## EXERCISE GOAL
The answer is a stretch of the material below, returned exactly: the line containing "Tap the 在庫あり stock status text", the line containing "Choose Centos 7.6", and all lines between.

━━━━━━━━━━

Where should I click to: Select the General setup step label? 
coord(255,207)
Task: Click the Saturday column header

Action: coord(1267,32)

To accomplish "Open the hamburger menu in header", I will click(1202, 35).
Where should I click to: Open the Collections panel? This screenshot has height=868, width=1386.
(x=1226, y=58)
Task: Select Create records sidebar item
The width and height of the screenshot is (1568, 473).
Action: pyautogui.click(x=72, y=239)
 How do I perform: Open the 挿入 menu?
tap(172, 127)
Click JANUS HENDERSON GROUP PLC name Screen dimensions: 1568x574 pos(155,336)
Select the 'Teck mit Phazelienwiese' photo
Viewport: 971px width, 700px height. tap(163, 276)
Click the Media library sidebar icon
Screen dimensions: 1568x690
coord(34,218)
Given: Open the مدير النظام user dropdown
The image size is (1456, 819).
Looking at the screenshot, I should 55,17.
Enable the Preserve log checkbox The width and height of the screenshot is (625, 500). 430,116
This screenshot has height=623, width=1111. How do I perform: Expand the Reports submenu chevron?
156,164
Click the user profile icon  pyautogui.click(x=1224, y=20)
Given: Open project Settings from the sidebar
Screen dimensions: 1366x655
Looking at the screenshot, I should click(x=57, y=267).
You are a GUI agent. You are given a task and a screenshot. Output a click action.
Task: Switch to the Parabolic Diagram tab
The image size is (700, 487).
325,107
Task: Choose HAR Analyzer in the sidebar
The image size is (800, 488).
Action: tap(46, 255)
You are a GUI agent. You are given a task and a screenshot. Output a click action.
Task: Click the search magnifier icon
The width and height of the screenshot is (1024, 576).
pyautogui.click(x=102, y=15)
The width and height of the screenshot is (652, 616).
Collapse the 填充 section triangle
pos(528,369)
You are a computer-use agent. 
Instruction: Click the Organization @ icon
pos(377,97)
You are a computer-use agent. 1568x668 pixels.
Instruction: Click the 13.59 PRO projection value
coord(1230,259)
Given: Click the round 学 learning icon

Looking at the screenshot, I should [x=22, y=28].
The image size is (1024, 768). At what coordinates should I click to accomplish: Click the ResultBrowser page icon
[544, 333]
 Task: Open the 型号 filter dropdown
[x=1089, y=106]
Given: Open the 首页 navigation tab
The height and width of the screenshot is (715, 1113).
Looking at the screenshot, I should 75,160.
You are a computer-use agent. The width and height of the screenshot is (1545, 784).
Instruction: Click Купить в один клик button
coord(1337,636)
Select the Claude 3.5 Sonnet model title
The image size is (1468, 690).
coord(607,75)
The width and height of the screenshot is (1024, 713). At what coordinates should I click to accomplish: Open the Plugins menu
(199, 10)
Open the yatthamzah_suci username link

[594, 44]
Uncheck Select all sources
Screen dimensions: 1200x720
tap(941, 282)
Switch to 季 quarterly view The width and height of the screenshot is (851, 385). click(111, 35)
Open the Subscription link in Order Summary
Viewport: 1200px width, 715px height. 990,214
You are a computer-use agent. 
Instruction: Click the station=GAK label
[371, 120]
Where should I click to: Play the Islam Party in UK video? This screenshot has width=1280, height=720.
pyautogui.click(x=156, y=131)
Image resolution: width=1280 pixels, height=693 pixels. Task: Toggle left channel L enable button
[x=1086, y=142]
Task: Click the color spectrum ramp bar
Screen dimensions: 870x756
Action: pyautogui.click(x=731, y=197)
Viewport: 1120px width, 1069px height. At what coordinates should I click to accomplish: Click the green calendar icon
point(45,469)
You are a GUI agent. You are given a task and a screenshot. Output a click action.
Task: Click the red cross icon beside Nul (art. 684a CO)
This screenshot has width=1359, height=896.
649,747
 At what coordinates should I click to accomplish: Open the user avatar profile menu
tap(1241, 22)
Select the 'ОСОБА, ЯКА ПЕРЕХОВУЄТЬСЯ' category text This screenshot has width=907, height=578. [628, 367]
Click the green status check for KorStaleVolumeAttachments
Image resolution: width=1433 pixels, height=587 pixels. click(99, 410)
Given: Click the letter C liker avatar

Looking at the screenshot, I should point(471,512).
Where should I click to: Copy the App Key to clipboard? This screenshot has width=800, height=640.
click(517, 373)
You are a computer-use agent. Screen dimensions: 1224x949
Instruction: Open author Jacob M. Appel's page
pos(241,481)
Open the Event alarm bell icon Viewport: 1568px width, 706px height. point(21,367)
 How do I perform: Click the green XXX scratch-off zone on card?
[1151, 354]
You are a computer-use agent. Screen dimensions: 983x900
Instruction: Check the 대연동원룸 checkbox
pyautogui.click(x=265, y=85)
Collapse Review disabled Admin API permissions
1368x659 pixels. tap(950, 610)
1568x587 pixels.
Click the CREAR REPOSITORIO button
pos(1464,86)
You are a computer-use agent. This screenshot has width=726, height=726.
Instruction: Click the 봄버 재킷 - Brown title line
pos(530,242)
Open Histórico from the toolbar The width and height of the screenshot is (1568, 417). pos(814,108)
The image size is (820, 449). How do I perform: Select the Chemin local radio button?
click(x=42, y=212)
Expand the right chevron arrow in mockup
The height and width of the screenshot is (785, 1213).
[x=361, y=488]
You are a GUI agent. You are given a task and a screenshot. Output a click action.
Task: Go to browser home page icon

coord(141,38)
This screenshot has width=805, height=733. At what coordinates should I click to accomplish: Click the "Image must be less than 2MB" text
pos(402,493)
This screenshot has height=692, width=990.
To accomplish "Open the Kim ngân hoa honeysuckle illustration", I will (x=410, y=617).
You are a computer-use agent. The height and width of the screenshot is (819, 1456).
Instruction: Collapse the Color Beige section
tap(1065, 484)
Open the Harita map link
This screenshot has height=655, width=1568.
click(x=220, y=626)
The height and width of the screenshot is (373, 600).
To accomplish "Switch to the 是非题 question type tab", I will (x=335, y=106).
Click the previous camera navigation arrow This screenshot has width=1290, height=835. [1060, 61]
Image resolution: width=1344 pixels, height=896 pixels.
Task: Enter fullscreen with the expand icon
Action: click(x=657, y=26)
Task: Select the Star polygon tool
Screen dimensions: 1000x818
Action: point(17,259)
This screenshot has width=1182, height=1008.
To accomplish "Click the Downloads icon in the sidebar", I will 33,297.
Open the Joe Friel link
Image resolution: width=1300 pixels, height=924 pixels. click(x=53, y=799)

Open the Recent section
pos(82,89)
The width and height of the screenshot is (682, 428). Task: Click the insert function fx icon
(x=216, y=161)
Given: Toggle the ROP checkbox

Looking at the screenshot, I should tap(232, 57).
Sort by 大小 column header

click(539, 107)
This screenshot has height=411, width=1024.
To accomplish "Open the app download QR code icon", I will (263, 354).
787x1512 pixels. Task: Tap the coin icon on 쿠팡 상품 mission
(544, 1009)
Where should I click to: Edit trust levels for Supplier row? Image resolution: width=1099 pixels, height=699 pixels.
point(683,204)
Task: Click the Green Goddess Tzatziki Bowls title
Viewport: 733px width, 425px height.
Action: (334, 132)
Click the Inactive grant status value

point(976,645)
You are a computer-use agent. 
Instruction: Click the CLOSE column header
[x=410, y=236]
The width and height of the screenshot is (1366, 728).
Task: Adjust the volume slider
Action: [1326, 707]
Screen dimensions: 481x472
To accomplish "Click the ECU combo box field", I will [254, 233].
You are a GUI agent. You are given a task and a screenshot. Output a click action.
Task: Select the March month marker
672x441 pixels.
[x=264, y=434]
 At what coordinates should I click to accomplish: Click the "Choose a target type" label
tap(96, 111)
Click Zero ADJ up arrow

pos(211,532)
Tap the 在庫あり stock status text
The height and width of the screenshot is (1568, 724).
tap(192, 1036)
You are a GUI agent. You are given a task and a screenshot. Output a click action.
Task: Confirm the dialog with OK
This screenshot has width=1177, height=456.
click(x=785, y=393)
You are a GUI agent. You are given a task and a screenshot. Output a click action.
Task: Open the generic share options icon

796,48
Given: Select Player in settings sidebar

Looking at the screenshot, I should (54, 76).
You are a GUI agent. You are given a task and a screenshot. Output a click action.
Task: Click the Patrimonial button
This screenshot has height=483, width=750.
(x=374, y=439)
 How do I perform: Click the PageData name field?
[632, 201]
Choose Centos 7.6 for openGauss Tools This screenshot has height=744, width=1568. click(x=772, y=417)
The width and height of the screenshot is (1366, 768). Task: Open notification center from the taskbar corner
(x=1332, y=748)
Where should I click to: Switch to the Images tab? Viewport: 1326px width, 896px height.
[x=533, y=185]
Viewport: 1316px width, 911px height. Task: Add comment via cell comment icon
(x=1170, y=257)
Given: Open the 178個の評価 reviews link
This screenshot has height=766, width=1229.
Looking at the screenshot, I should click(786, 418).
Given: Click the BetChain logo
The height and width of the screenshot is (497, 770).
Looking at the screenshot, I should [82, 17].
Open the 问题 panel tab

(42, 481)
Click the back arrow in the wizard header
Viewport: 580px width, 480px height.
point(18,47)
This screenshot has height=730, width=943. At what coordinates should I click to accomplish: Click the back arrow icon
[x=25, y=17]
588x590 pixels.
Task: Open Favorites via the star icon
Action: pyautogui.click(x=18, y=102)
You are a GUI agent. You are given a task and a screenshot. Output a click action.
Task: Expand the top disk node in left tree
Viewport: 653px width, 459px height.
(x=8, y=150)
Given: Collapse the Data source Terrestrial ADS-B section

━━━━━━━━━━

## RESULT
Tap the 在庫あり stock status text
The height and width of the screenshot is (1568, 724).
tap(192, 1036)
You are a GUI agent. You are given a task and a screenshot. Output a click action.
Task: Confirm the dialog with OK
This screenshot has width=1177, height=456.
click(x=785, y=393)
You are a GUI agent. You are given a task and a screenshot. Output a click action.
Task: Open the generic share options icon

796,48
Given: Select Player in settings sidebar

Looking at the screenshot, I should (54, 76).
You are a GUI agent. You are given a task and a screenshot. Output a click action.
Task: Click the Patrimonial button
This screenshot has height=483, width=750.
(x=374, y=439)
 How do I perform: Click the PageData name field?
[632, 201]
Choose Centos 7.6 for openGauss Tools This screenshot has height=744, width=1568. click(x=772, y=417)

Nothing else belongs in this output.